• How to complete this task: Starting at the line that holds "Viewport: 800px width, 463px", quote every line through the end of the records, both boundary lines included. Omit the pictures.

• Listed records:

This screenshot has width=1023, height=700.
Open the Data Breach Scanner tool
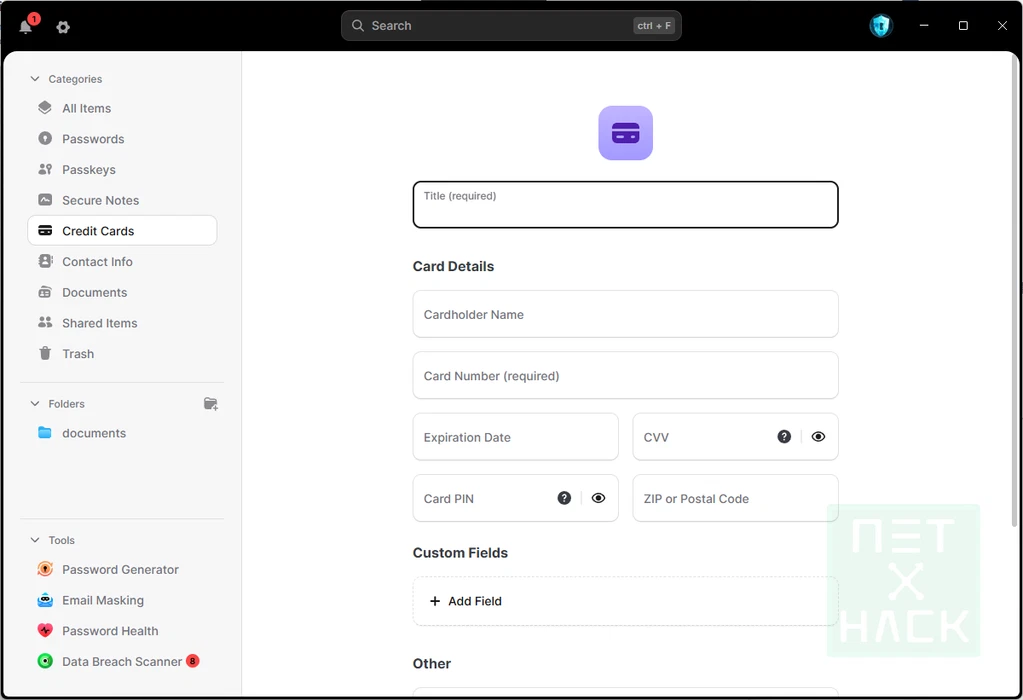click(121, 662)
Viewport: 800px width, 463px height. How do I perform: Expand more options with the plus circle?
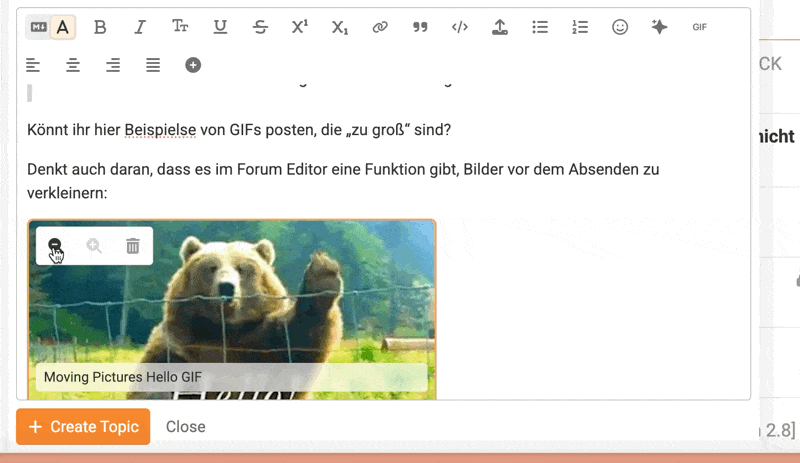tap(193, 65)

• Response for this exercise:
Viewport: 800px width, 463px height. How do I perform: Expand more options with the plus circle?
tap(193, 65)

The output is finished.